Densho Digital Archive
Densho Visual History Collection
Title: Shig Oka Interview
Narrator: Shig Oka
Interviewer: Kim Blair
Location: Portland, Oregon
Date: July 1, 2014
Densho ID: denshovh-oshig-01-0019

<Begin Segment 19>

KB: Did you start to join different organizations like bowling teams and different things like that?

SO: Yeah, bowling teams are around '51, '50. I started bowling at Eastside Bowling Alley, then I stopped for going to college. I graduated high school in '49, so I went to Vanport College in, '49, '50, and '50, '51. And then I transferred to Oregon State in pre-pharmacy in '51, '52. I stayed out of college for two years, and then went back and finished and graduated in 1956, I got my pharmacy degree.

KB: When you were at Vanport, were you studying to be a pharmacist at that time?

SO: Yes, pre-pharmacy. You take your science courses.

KB: And why did you decide to become a pharmacist?

SO: Because I was a sickly person, and I was young, so my mom said I should go into some kind of medical field. So that's what I did.

KB: Did your mom get to see you become a pharmacist?

SO: No.

KB: But she encouraged you, she supported you to become one.

SO: Yeah.

KB: Where did you work after you got your degree?

SO: I had internship every year at the Plummer Drug and the Apothecary, which is a drugstore.

KB: In Portland?

## Recorded data

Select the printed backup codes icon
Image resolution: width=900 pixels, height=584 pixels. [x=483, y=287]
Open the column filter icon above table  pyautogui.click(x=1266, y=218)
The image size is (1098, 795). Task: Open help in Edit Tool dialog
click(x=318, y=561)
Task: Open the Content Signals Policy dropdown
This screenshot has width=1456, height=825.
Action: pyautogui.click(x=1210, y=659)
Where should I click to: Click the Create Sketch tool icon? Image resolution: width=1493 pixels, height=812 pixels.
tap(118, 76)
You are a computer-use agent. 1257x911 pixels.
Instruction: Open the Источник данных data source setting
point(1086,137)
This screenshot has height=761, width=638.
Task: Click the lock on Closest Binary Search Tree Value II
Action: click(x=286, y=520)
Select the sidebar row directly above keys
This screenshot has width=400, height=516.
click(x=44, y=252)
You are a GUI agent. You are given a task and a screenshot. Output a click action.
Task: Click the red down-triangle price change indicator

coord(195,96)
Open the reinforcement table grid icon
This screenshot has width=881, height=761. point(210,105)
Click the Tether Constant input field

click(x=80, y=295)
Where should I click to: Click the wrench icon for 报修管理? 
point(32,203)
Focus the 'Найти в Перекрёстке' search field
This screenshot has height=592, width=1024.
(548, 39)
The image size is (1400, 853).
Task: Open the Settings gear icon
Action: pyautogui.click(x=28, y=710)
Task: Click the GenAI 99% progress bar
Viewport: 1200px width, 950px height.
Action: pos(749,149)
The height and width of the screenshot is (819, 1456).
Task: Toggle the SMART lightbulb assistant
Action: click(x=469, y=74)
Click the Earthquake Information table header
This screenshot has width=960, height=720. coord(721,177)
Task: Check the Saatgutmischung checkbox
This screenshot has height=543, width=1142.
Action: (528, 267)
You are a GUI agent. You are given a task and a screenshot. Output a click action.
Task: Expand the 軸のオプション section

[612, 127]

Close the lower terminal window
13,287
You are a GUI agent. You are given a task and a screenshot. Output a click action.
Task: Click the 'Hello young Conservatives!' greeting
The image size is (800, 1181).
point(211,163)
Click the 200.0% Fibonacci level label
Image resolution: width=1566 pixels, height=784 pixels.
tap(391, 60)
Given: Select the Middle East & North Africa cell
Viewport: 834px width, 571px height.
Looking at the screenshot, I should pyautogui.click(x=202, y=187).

## What you need to do
1. List every line spoken by the interviewer in the Shig Oka interview transcript that ends with a question mark.
2. Transcribe the Shig Oka interview transcript verbatim from "SO: Yeah, bowling" to "you become a pharmacist?".
3. Continue the Shig Oka interview transcript from its final line onward.

## List of answers
1.
- Did you start to join different organizations like bowling teams and different things like that?
- When you were at Vanport, were you studying to be a pharmacist at that time?
- And why did you decide to become a pharmacist?
- Did your mom get to see you become a pharmacist?
- Where did you work after you got your degree?
- In Portland?

2.
SO: Yeah, bowling teams are around '51, '50. I started bowling at Eastside Bowling Alley, then I stopped for going to college. I graduated high school in '49, so I went to Vanport College in, '49, '50, and '50, '51. And then I transferred to Oregon State in pre-pharmacy in '51, '52. I stayed out of college for two years, and then went back and finished and graduated in 1956, I got my pharmacy degree.

KB: When you were at Vanport, were you studying to be a pharmacist at that time?

SO: Yes, pre-pharmacy. You take your science courses.

KB: And why did you decide to become a pharmacist?

SO: Because I was a sickly person, and I was young, so my mom said I should go into some kind of medical field. So that's what I did.

KB: Did your mom get to see you become a pharmacist?

3.
SO: In Portland, (yes). Then I got registered, and I worked at the Medical Arts Pharmacy, Payless Drugs on Broadway and Washington, and then worked for Alameda Pharmacy which was on Twenty-third and Fremont, I believe. And they moved to Lloyd Center and became the Lloyd Center Pharmacy in 1960 when Lloyd Center opened up. But then I decided that was going to... I went up to Anchorage, Alaska, because my brother-in-law was going to build a medical building. He was thinking of building a medical center in Anchorage, Alaska, so I moved up there. But it didn't pan out, and so I came back to Portland. And the pharmacist at Apothecary had wanted to buy another drugstore, so he wanted me to come back and manage the store. So that's when I went into partnership, and we bought the Nolan Rexall Drug. And I was there for about thirty-five years.

KB: And were you, when you talk about a partnership, did you do most of the work or did you... kind of a silent partner?

SO: Yeah. I did, (yes), I was the pharmacist in charge there, and then I bought him out in about five years or ten years.

KB: That's a long time, thirty-five years.